Quebec is making masks mandatory for all public transit users, but Premier Francois Legault says police will not enforce the new rule and those who refuse to wear them won’t be fined.
Instead, Legault told reporters Tuesday in Montreal, employees of the various public transit agencies across the province will be responsible for enforcing the directive.
He also suggested a mixture of public shaming and the honour system will be enough to ensure transit riders are covering their face to stop the spread of COVID-19.
The new rule comes into effect July 13. Following a two-week grace period ending July 27, anyone without a mask will not be permitted onto a public transit system anywhere in the province.
“There are no fines,” Legault said. “The only negative consequence will be that you won’t have access. We expect the various transit agencies to apply the rules.”
Legault said he was also counting on Quebecers to be responsible and respectful of others.
“Just saying it’s mandatory sends a message,” he said, adding that transit riders can also police themselves. “A citizen can tell another citizen it’s mandatory to wear a mask.”
The union representing roughly 4,700 of Montreal’s bus and subway employees – which had been calling for months to make masks mandatory for transit users – indicated it wasn’t fully on board with the government’s plan.
Interim president Daniel Leroux declined an interview request but said in an e-mailed statement his union welcomes Legault’s announcement.
“However, our members won’t be playing mask police,” Leroux said. “It’s not up to our members to manage who has a mask and who doesn’t, nor to limit access to public transit.”
Legault said bus drivers, for instance, don’t let people on board without paying a fare, and the same principle should apply for masks.
Health Canada says COVID-19 is spread through respiratory droplets from infected people when they cough, sneeze, speak or laugh – including by those who may be asymptomatic. Wearing a mask, authorities say, can help block infected droplets from coming into contact with noninfected people.
Health officials in Quebec have strongly promoted wearing a mask in situations where physical distancing isn’t possible, but had resisted making them mandatory for a number of reasons, including availability of masks.
But Legault said the province is in a different phase now.
The province has largely reopened, Legault said, adding there are more people taking public transit. Legault also pointed to U.S. states such as Florida and Texas, which have witnessed a sudden increase in COVID-19 cases as they reopened bars and restaurants.
“Wearing a mask is not about fear – it’s about respect,” the premier said. “Wearing a mask protects other people in case we’re infected.”
Any transit user over the age of 12 will be required to wear a mask, while it is “strongly recommended” that children between the ages of two and 12 wear one, he said.
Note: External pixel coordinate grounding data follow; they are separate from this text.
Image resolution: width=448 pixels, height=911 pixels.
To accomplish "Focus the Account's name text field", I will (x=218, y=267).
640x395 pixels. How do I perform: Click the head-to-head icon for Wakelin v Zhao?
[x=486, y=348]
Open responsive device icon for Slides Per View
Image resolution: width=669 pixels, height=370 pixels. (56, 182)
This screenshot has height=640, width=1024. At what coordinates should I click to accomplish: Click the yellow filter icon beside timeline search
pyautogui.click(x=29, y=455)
Children younger than two years old, however, should not wear a mask on public transit because it could be dangerous for their health, said Legault.
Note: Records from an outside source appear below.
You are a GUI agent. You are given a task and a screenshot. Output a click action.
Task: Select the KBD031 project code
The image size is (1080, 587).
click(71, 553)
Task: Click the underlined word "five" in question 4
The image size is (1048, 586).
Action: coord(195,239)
Both Legault and Dr. Horacio Arruda, director of public health, said they have not ruled out making masks mandatory in other public areas, including stores.
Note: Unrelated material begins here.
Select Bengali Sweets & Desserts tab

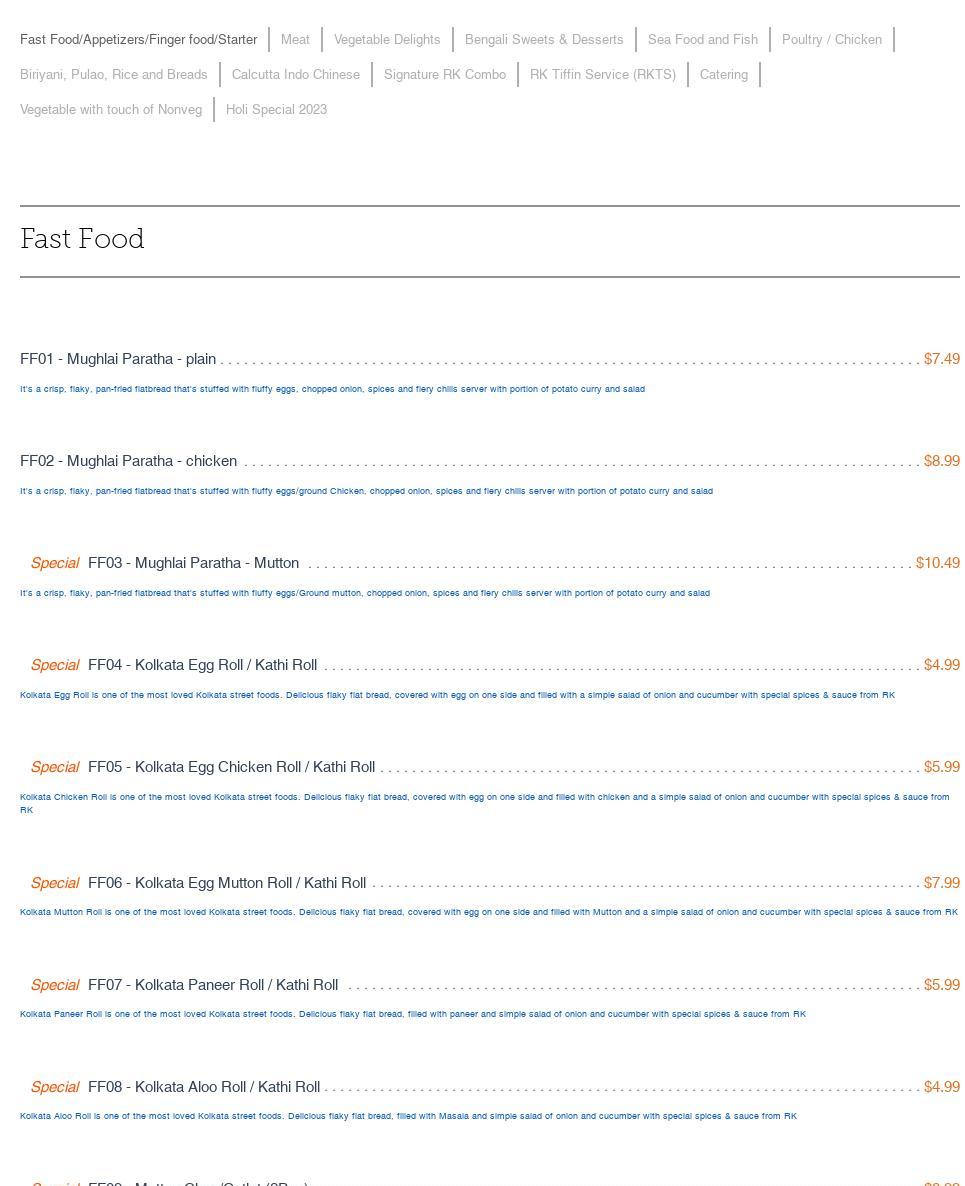(x=544, y=40)
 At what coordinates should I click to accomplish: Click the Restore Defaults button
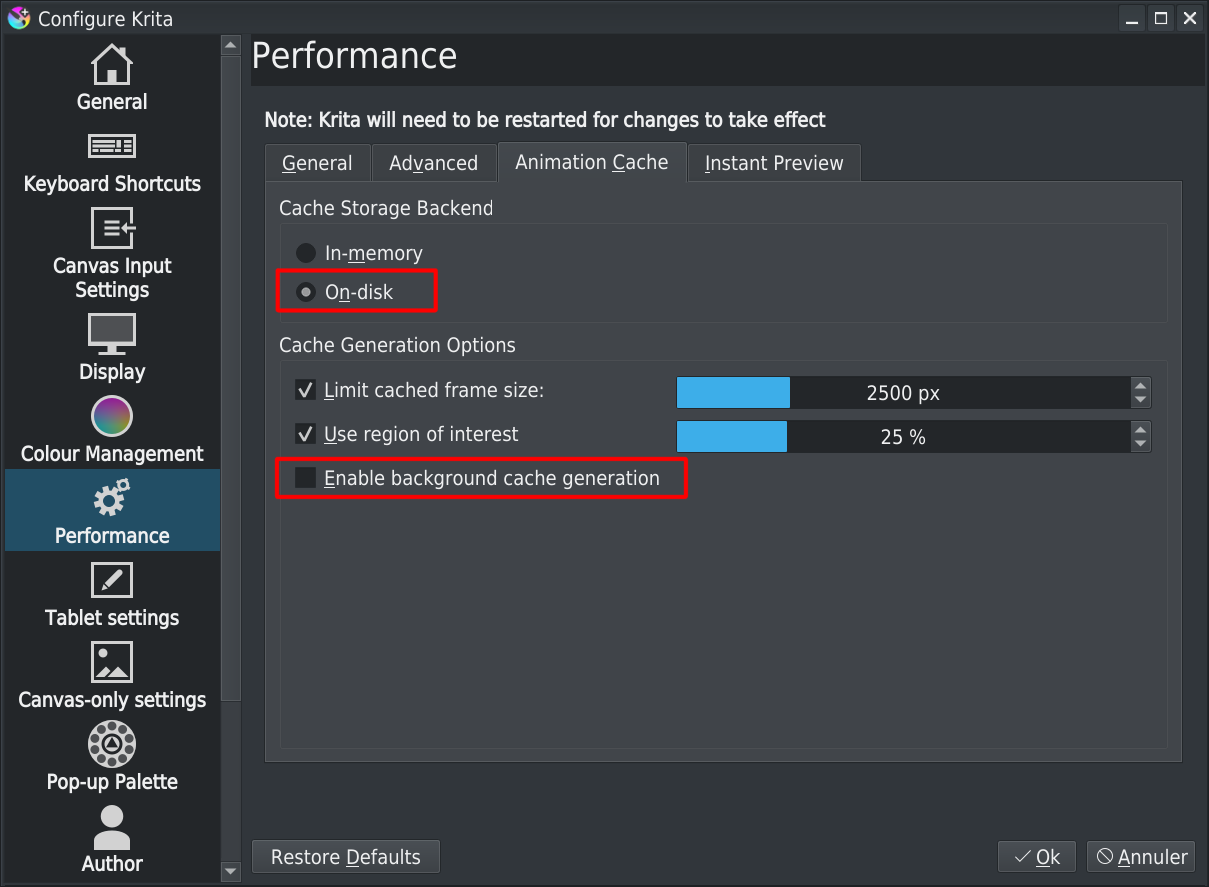coord(346,857)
Arruda said the government wanted to proceed “gradually,” and any new rules will be imposed as a function of the rate of COVID-19 infection in the province.
Quebec reported 68 new cases of COVID-19 Tuesday along with 18 more deaths – seven of which occurred in the previous 24 hours. The province now has reported 55,458 infections, including 24,798 cases considered recovered, as well as a total of 5,503 deaths attributed to the novel coronavirus.